Examples of search and tag clouds
One of the most famous clouds is from the Web 2.0 school of thought.
A US based company came up with a novel idea of creating a cloud search engine. You define your queries and give them importance by weighting them and then running a search. Give it a go at SearchCloud.net
Clouds come in different shapes, sizes and frequencies. They work differently for each type of site or industry. The functional workings of a cloud are usually the brainchild of the webmaster or technical architect of the website. You can define what your search cloud does for you and your business. I would recommend some research and development to come up with a solid technical specification. Some best practices on design and aesthetics of search clouds should also be considered before you develop a custom-built search cloud. Help is available all over the web. There are numerous open source applications that will help you create a search cloud for your website for free too.
Customize your CMS application to build your cloud
An idea I came up with when I was the technical architect for a client’s website was to build a few scripts around the search cloud. Configuring your website/CMS to store all data of your visitors keyword search activities is the first obvious step. Separately, you can build a keyword bank in your database to act as an automatic moderation tool for your search cloud to flush out non-relevant keywords. In practice the script would screen any words against your keyword bank to find matches. Once a match is found, the keyword is allowed to be automatically published in your cloud. The frequency of exact matches would determine the size / weight of the font.

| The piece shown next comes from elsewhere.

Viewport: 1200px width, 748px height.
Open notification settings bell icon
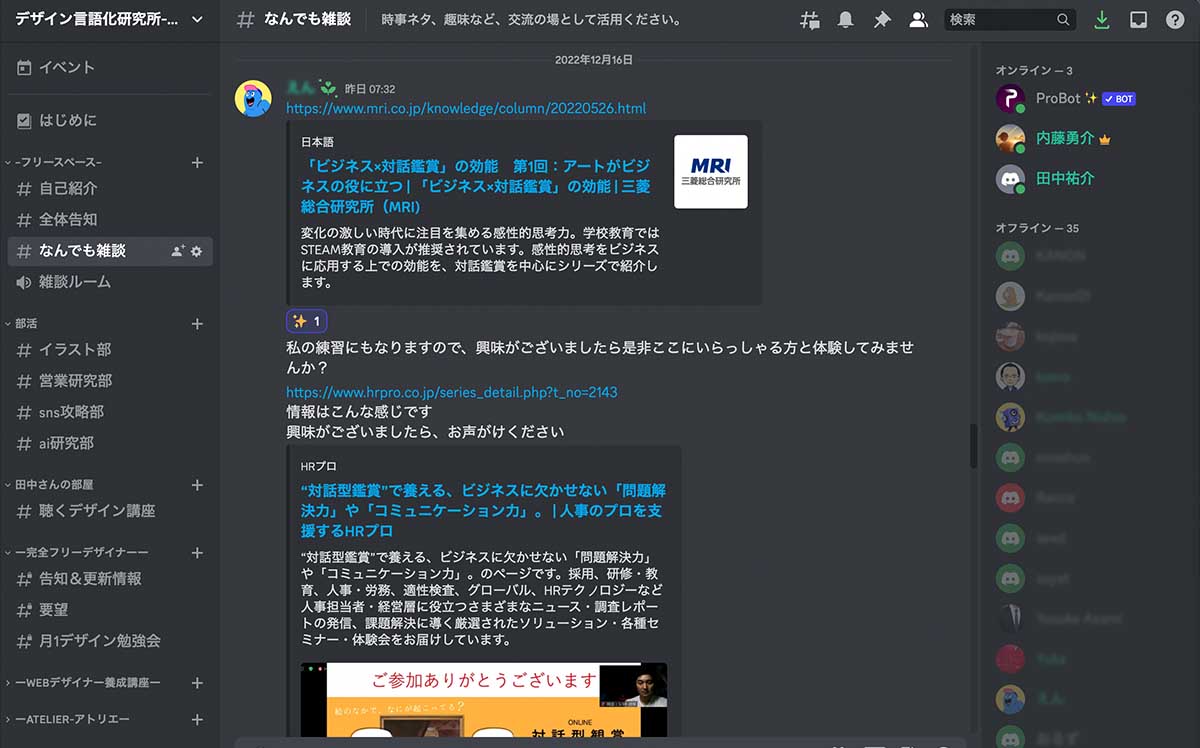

Use analytics tool to build your cloud
Why not go a step further while you are at it. Why not combine most popular keywords coming from external search engines to your search clouds to give them more weighting. This may easily work for you or against you, so be careful. I will let you be the judge of that. Almost all analytics tools give you reports on what keywords your users used to find your website. This data can be collected from either your analytics application’s front end, an exported report or even its database. You can configure your website to talk to your analytics tool’s database to pull that data in at timed intervals for auto publish activities. You may however not have database access to any third party hosted analytics tools like Google Analytics, but you may get your hands on this juicy data from licensed applications such as WebTrends, Omniture and Speedtrap.
Search clouds are here to stay
More and more people are warming up to search clouds nowadays. It is becoming a buzzword and the first thing people associate to Web 2.0. Perhaps you will see search clouds making their way into usability guidelines and best practices for websites.
My research has concluded that you will find hundreds of websites talking about tag clouds, but only a handful explaining search clouds. Just my two pennies worth.